Ruth's RN Corner Active Listening

Written By: Ruth RN
Home Instead CAREGiver and senior looking at mail

Active Listening

Active listening involves making a conscious effort to hear, understand, and retain information that is communicated. Great listeners pay attention not only to the content of the message but notice the emotion and the body language of the other person. It is extremely important to focus and not allow distractions take your mind away from your client or loved one. Active listening helps to reduce misunderstandings, wasted time/work, and helps you to negotiate more effectively, helping to build a more successful relationship.
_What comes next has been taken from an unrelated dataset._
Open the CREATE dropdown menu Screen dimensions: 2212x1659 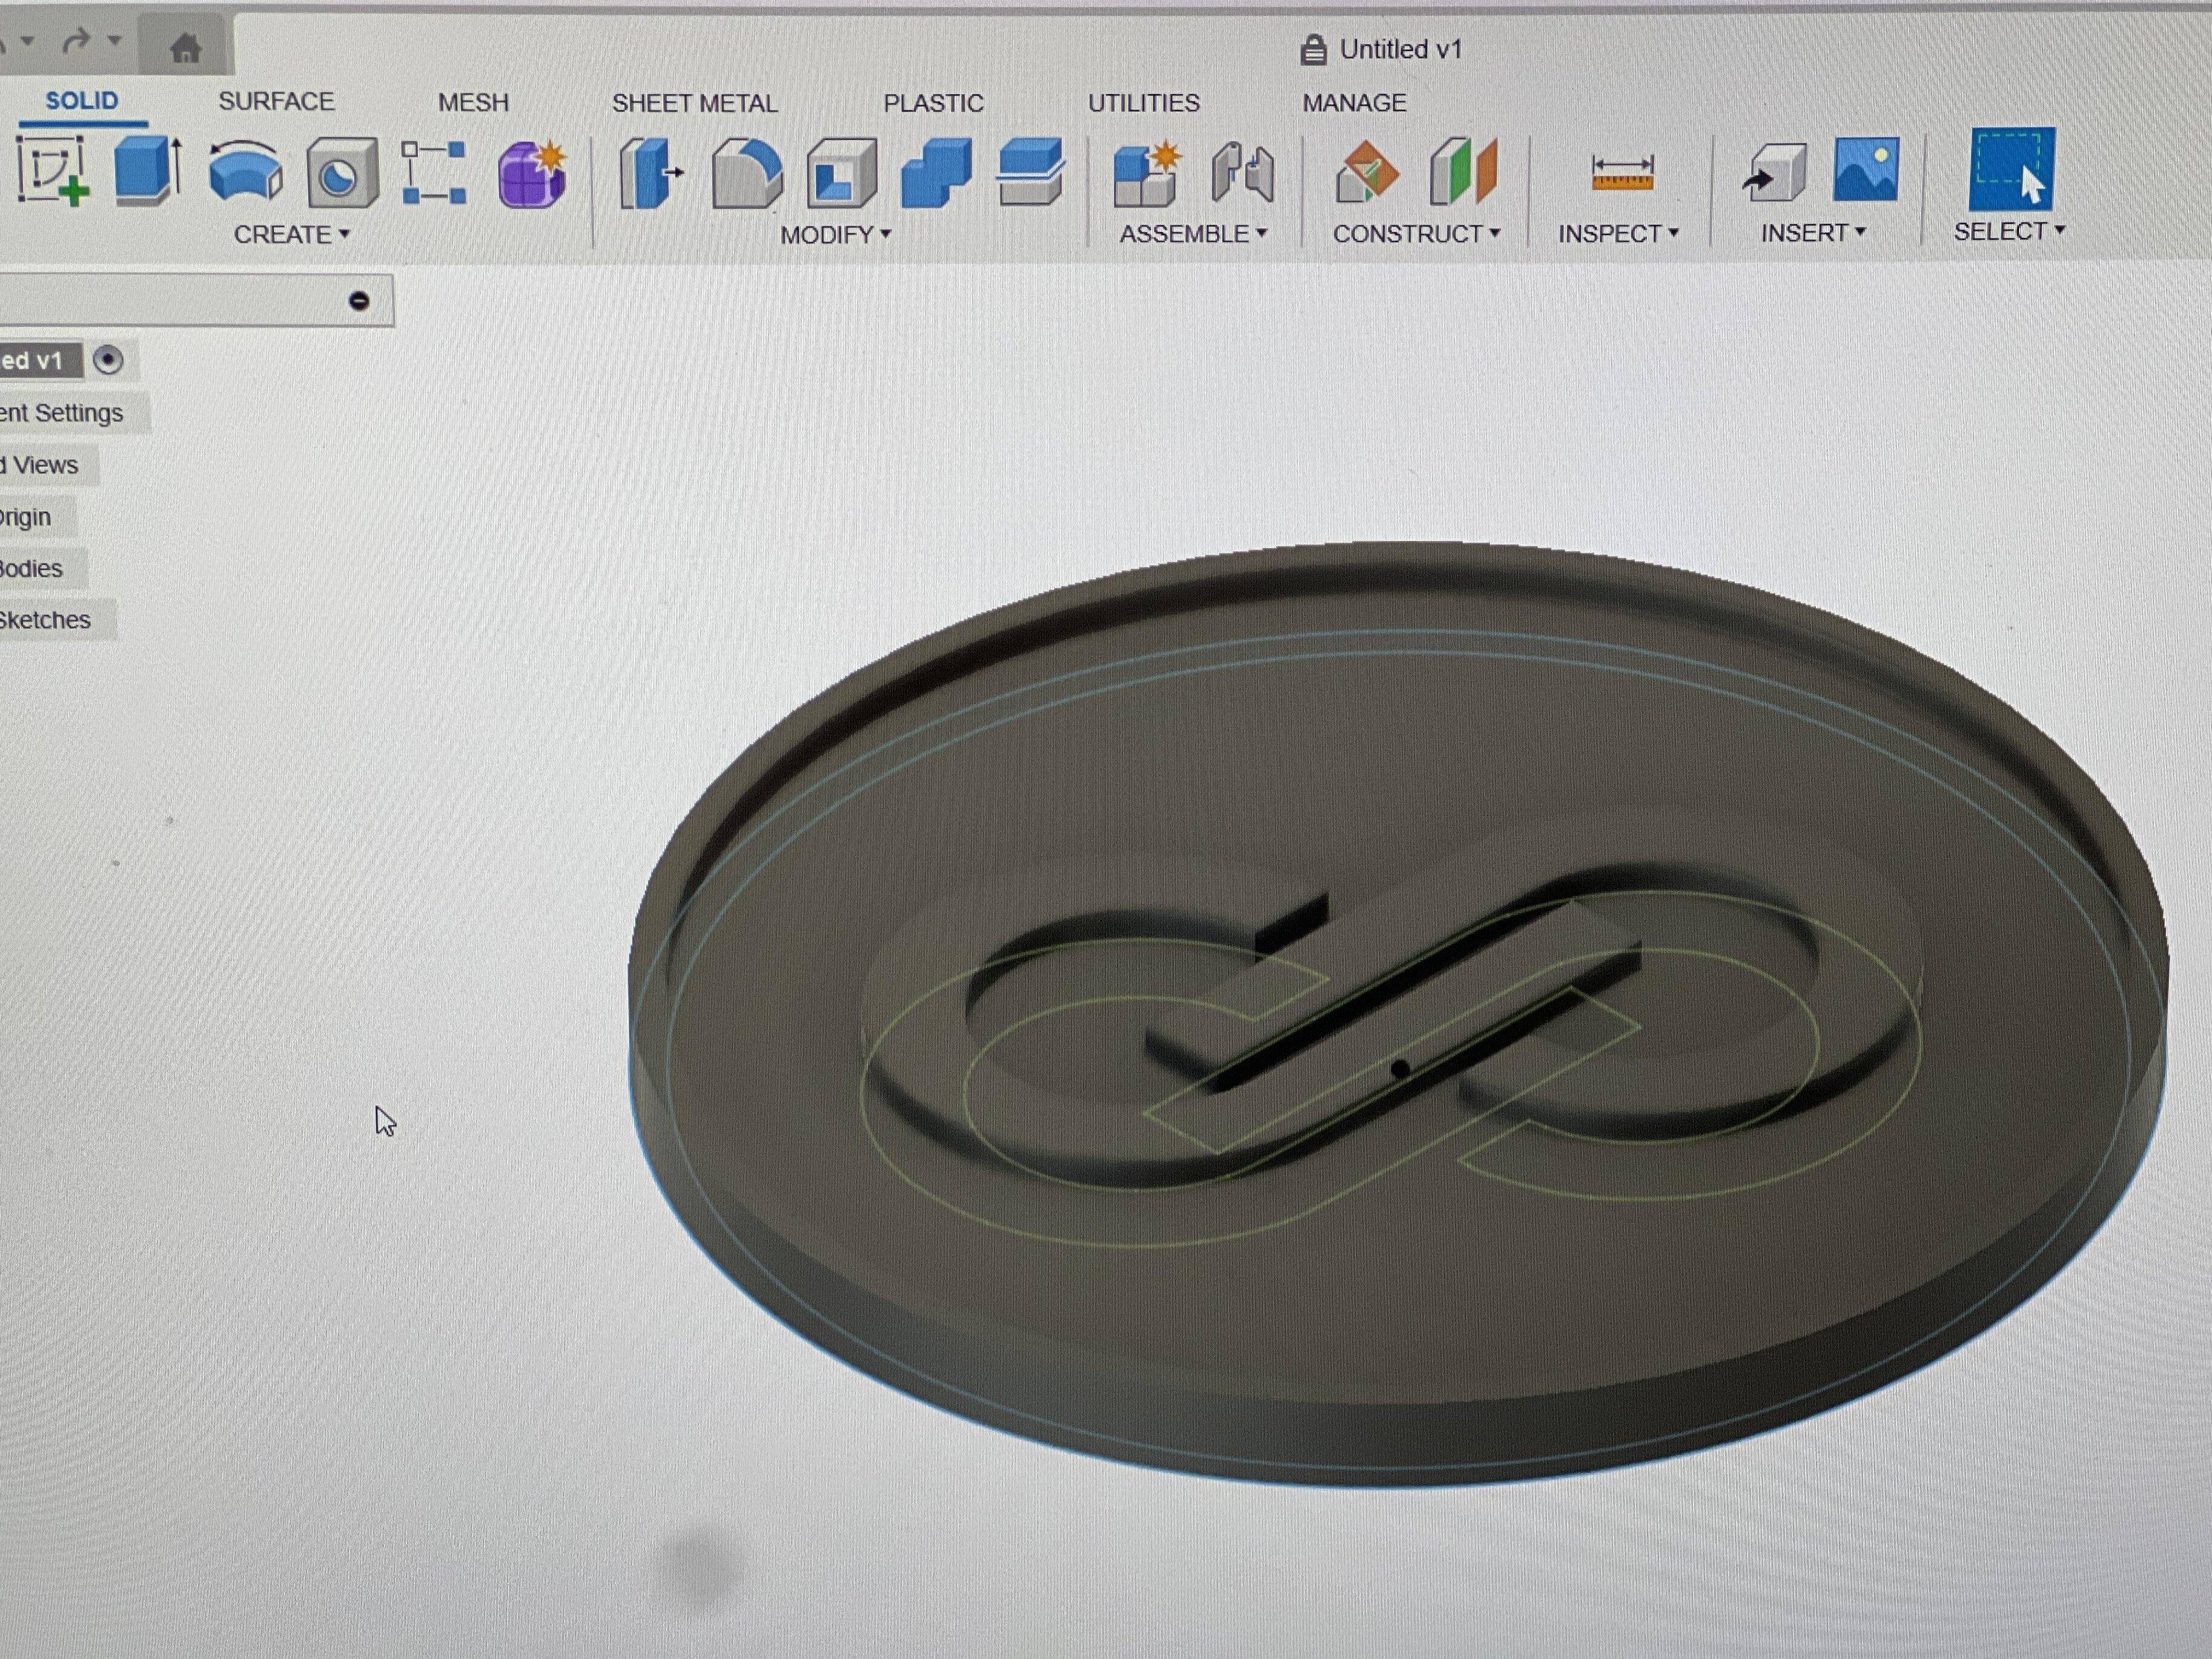tap(291, 235)
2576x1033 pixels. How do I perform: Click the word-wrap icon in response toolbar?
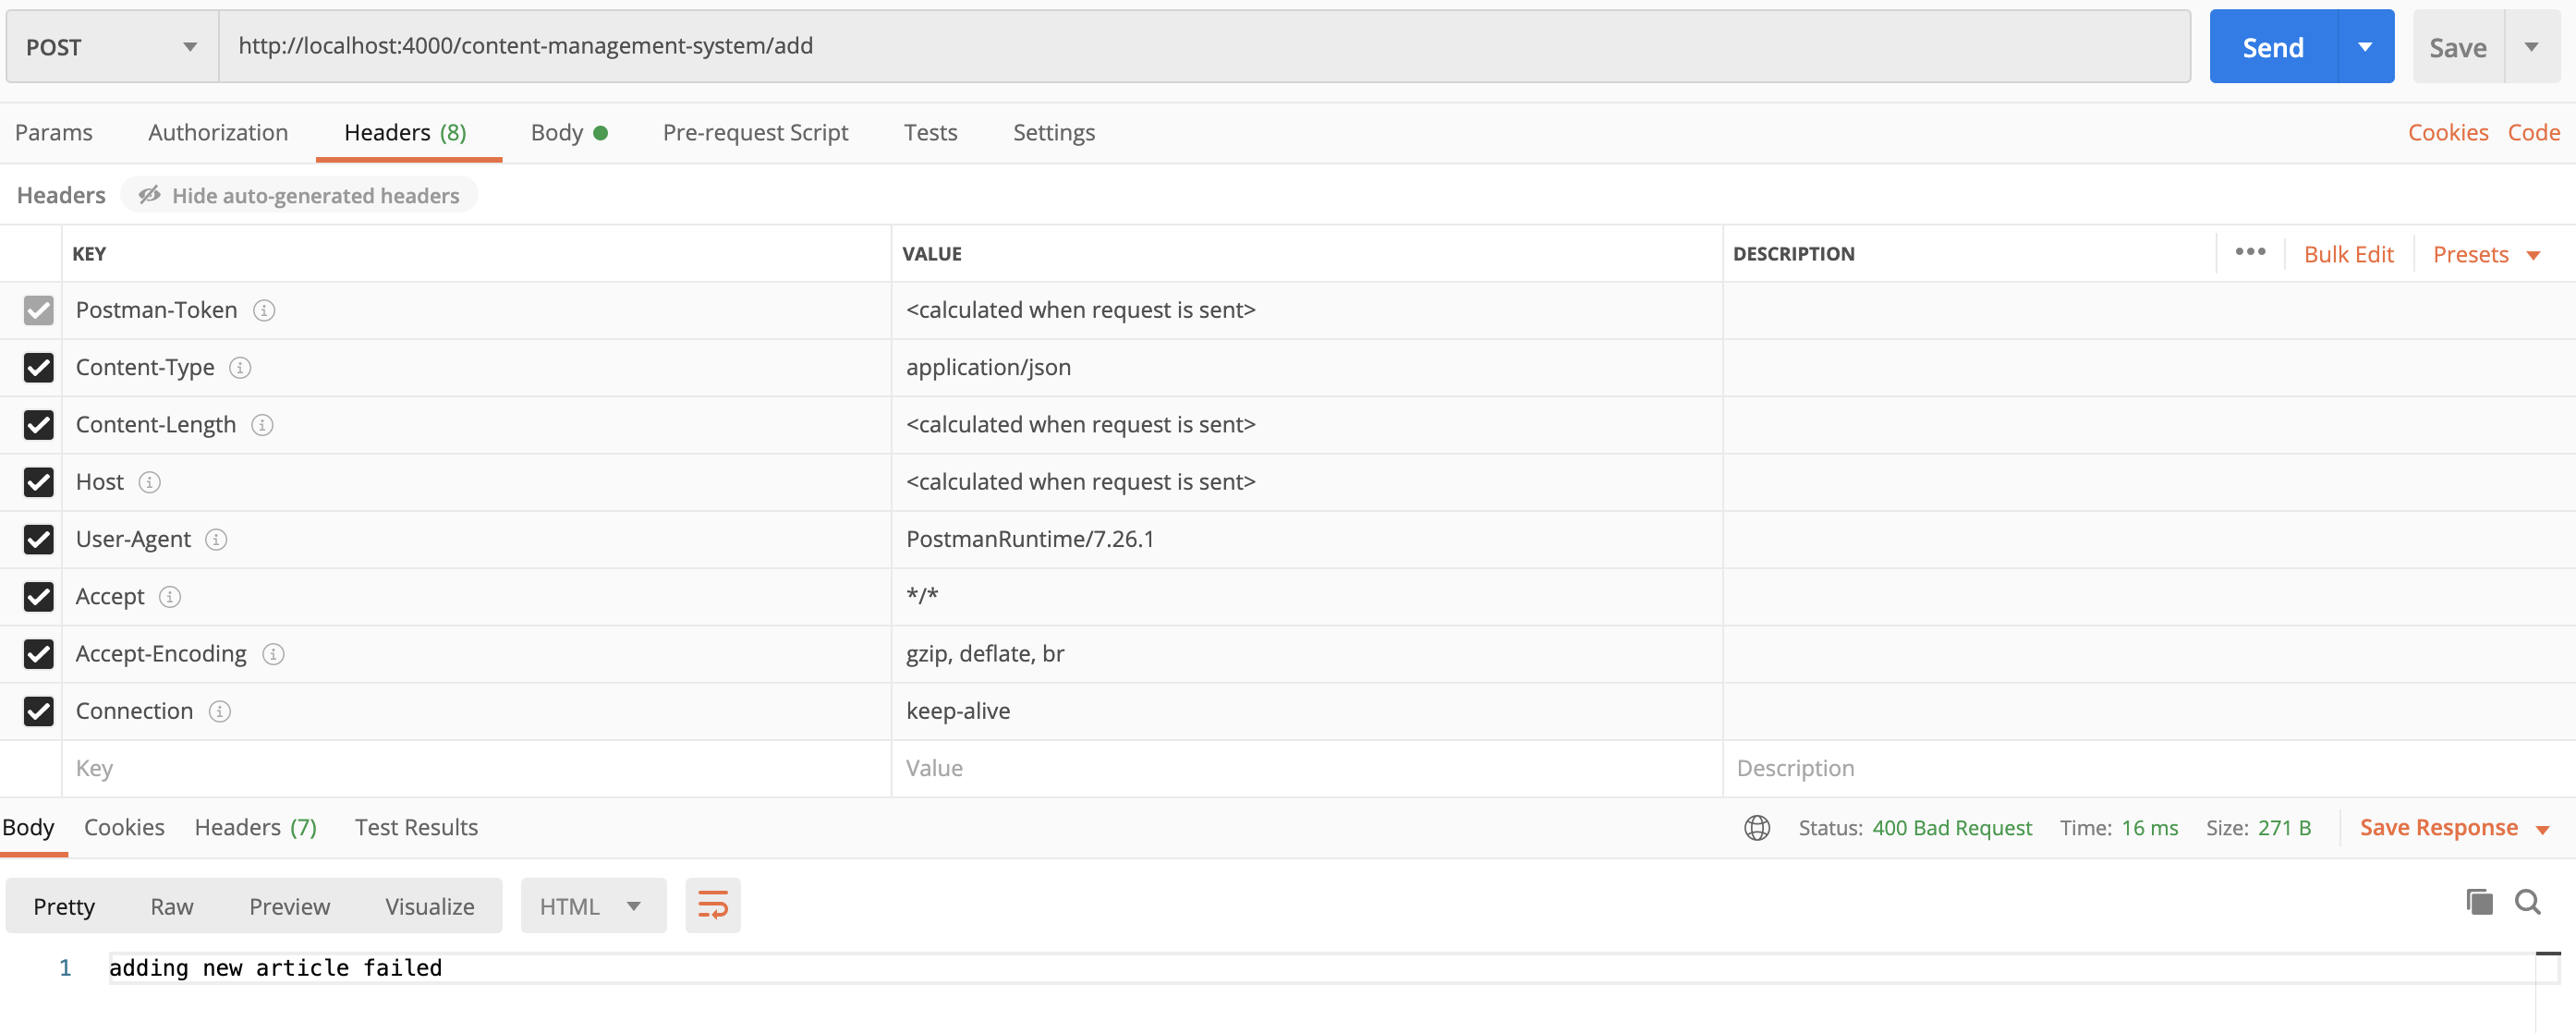pos(712,905)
Active listening takes practice. Here are a few tips on improving your listening skills:

  • Pay attention! Most people become distracted easily.
  • Put down your phone, mute the TV, and make eye contact with the person talking to you.
  • Make mental notes about their broader point, as well as a few specific things they are saying. Why are they telling you this? What is takeaway? How do they feel about what they are saying? Do not think about answering. Focus on what they want you to hear.
  • Show that you are listening. They can tell if you are paying attention. Make eye contact, nod when appropriate, and give small verbal comments like “yes” and “huh.”
  • Do not interrupt to reiterate something they just said. This might seem like an effective way to show your engagement, but it can derail the conversation.
  • Offer feedback when the opportunity presents itself. This might take the form of reflecting on what was said, asking follow-up questions, or offering your own perspective. Active listening can avoid that deer-in-the-headlights feeling that can happen when someone asks, “What do you think?” If you have been actively listening, you will be ready to respond thoughtfully.
  • Do not jump to conclusions! You are not a mind-reader, and neither is the person you are speaking with. If you find yourself becoming upset about what is said, ask for clarification. Say, “It sounds like you mean X, and I just want to clarify. Are you saying Y?” By giving them a chance to rephrase or clarify, you avoid making unfair assumptions.

Active listening takes practice, but it has the potential to vastly improve your ability to hear people, communicate, and remember key details in everyday conversations.